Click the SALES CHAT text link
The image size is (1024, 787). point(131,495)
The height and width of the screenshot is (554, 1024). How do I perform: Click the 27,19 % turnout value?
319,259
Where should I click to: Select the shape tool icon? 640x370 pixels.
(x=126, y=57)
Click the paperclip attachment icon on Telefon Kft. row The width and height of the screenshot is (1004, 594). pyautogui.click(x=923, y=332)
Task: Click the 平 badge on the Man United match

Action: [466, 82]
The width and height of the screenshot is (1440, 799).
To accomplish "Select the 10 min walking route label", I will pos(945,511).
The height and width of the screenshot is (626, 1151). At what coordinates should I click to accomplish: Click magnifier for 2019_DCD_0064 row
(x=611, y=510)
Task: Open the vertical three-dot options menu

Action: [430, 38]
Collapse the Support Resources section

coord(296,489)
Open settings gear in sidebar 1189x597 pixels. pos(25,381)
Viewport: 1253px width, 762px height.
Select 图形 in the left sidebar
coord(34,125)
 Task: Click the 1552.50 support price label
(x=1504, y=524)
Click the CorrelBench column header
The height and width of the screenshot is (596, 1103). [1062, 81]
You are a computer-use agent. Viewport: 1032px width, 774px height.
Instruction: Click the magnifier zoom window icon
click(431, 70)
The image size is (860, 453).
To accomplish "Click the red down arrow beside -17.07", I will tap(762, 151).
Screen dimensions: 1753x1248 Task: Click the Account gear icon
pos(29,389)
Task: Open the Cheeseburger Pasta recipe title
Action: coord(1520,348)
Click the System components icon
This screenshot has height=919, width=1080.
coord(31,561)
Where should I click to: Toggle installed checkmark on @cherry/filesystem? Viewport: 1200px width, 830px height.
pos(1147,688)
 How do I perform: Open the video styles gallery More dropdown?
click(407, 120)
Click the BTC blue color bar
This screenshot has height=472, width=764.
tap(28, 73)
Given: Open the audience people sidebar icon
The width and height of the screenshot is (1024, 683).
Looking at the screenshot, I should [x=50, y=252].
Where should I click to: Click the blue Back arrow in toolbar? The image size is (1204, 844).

==*==

(Exercise): Through the last line of the entries above, beginning at the line containing "Viewport: 1253px width, 762px height.", transcribe each line exactly, both ends included and nothing more.

(Answer section):
Viewport: 1253px width, 762px height.
Select 图形 in the left sidebar
coord(34,125)
 Task: Click the 1552.50 support price label
(x=1504, y=524)
Click the CorrelBench column header
The height and width of the screenshot is (596, 1103). [1062, 81]
You are a computer-use agent. Viewport: 1032px width, 774px height.
Instruction: Click the magnifier zoom window icon
click(431, 70)
The image size is (860, 453).
To accomplish "Click the red down arrow beside -17.07", I will tap(762, 151).
Screen dimensions: 1753x1248 Task: Click the Account gear icon
pos(29,389)
Task: Open the Cheeseburger Pasta recipe title
Action: coord(1520,348)
Click the System components icon
This screenshot has height=919, width=1080.
coord(31,561)
Where should I click to: Toggle installed checkmark on @cherry/filesystem? Viewport: 1200px width, 830px height.
pos(1147,688)
 How do I perform: Open the video styles gallery More dropdown?
click(407, 120)
Click the BTC blue color bar
This screenshot has height=472, width=764.
tap(28, 73)
Given: Open the audience people sidebar icon
The width and height of the screenshot is (1024, 683).
Looking at the screenshot, I should [x=50, y=252].
Where should I click to: Click the blue Back arrow in toolbar? The image size is (1204, 844).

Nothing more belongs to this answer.